We live in uncertain times. There is deep concern about the impact of Brexit on relations across Ireland. There is uncertainty about the future of Stormont, and politics globally is becoming more fractious. There are also questions about the role of Russia in the US elections and how they poisoned a former spy here in the UK.

The Easter story reminds us that governments come and go. The Romans thought they had killed off Jesus- unaware that his kingdom would far outlast theirs. It reminds us that attempts to rewrite history are futile - the truth will ultimately always win out. Jesus was convicted on false charges and many have tried to deny the reality of the resurrection, while today more people worship Jesus than ever before.

On Easter Sunday morning, Christians around the world will celebrate communion. As we take bread and wine we will remember the past - the passover meal and the ultimate sacrifice that Jesus made. But as we take communion, we are also to be the first fruits of the life to come - a community of young and old, male and female, rich and poor, unionist and nationalist, modelling the future. We are to be a sign of the what the kingdom of God can and will look like.

In light of the forgiveness we have received we are to be merchants of holy hope. We are to step out of our comfort zone- extending generosity and hospitality.

In that vein, I for one would welcome Pope Francis to Northern Ireland. Not because we agree on everything. On the contrary, reconciliation happens despite our differences, not because we have ignored them or resolved them all. And in an age when religious liberty is under increasing pressure, it is important to champion the religious freedom of everyone. 

The Good Friday Agreement was a first step, but Good Friday was not the end of the Jesus story. The cross is not a celebration of violence but the moment when Jesus absorbed the violence of this world and took it out of circulation.
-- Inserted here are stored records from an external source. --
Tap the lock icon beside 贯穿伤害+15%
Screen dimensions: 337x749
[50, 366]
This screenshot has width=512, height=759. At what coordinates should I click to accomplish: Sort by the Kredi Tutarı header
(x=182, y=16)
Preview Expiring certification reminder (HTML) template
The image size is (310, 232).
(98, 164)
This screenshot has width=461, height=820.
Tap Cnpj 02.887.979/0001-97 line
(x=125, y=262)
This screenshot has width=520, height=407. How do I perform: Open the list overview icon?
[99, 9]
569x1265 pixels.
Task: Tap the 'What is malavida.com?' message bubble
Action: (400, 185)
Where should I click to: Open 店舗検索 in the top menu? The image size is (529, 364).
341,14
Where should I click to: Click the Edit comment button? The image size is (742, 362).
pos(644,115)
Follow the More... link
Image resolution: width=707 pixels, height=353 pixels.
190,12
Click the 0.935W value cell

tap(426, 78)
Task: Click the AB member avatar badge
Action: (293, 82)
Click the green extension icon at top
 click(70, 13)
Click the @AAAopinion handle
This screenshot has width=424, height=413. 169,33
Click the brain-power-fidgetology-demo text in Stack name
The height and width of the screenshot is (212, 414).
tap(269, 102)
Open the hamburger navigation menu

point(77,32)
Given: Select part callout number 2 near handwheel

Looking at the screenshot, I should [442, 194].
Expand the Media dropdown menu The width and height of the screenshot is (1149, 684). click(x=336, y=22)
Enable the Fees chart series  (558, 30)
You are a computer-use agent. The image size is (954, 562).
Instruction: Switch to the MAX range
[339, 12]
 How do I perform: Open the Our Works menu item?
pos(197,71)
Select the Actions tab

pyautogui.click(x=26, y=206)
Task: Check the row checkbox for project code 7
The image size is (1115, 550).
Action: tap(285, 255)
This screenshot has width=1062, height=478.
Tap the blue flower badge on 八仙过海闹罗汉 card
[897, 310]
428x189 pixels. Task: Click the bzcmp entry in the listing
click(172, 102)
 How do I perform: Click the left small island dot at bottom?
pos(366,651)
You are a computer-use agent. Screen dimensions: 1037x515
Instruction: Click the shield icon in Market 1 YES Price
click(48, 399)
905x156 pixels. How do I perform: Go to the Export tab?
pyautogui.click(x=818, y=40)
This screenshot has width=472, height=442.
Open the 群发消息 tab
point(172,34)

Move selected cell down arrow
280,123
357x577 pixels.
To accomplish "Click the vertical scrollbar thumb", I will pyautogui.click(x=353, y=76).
On the cross, God’s love and wrath were satisfied. Justice was done- and we were forgiven. The cross was not the end of the story.

Jesus rose again on Easter Sunday morning. Sickness and death have been defeated. Forgiveness, healing and hope are available to anyone who believes. Good Friday was the beginning- not the end. As a society, we need an Easter Sunday Agreement to complete our journey to true peace and reconciliation. That is my prayer this Easter.